As I’ve become an evangelist of daily and weekly planning over the last couple of years, I’ve chatted with many people about the idea.

Many are interested, but few adopt the practice. It strikes most folks as just one more thing to shoehorn into their already busy lives, and it’s true that planning takes time. It’s time well-spent, though, and the world of professional sports can teach us why.

Jim Rohn once pointed out that no professional sports team in the world ever starts a game without a game plan. Not one.

From the Hickory Crawdads to the New York Yankees, from the Slovenian Basketball League to the NBA, no pro team on earth shows up to the arena without a detailed plan for beating the other team.

It’s easy to understand why. There’s just too much at stake—the players are all being paid (some quite handsomely), the facilities cost thousands of dollars a minute to operate, and the paying fans expect to see a well-executed game. Sports is big business, and a game plan is a foregone conclusion.
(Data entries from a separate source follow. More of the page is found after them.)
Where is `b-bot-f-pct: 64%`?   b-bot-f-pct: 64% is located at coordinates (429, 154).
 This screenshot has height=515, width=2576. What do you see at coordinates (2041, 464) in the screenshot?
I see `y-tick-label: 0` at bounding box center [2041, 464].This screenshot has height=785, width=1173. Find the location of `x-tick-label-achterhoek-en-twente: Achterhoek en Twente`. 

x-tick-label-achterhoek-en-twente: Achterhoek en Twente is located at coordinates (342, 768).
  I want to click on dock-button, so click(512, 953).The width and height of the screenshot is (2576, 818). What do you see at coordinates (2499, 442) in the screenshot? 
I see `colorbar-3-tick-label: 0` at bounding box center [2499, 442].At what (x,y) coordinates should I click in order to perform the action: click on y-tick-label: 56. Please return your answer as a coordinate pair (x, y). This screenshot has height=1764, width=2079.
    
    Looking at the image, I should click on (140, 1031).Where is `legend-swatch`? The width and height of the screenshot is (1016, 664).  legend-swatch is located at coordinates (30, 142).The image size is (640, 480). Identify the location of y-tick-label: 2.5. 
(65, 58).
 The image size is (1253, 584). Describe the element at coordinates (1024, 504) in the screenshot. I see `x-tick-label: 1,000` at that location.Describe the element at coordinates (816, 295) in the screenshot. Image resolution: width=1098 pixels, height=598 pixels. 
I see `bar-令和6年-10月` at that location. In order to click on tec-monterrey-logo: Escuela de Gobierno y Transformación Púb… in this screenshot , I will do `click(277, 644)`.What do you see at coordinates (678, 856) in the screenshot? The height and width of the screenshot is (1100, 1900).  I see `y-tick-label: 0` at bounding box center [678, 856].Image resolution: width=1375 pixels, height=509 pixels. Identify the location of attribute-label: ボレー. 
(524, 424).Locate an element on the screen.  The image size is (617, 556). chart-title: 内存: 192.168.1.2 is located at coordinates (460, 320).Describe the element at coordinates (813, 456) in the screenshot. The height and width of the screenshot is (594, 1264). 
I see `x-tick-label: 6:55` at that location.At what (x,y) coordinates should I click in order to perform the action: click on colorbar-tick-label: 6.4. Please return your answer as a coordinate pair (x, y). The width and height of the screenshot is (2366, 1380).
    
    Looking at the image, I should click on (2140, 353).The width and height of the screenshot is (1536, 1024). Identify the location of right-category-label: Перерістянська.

All this for a bunch of adults chasing after a ball for the entertainment of others.

How much more valuable is one of our precious, irreplaceable days than a sporting match? We can each expect around 29,000 days, on average. When they’re gone, they’re gone.

Doesn’t each one deserve a plan? Doesn’t each one deserve to be crafted like a work of art? Our time is our most precious resource—doesn’t it deserve to be treated as such?

Make the time to plan out your days and your weeks. The extra effort is worth it (because you are).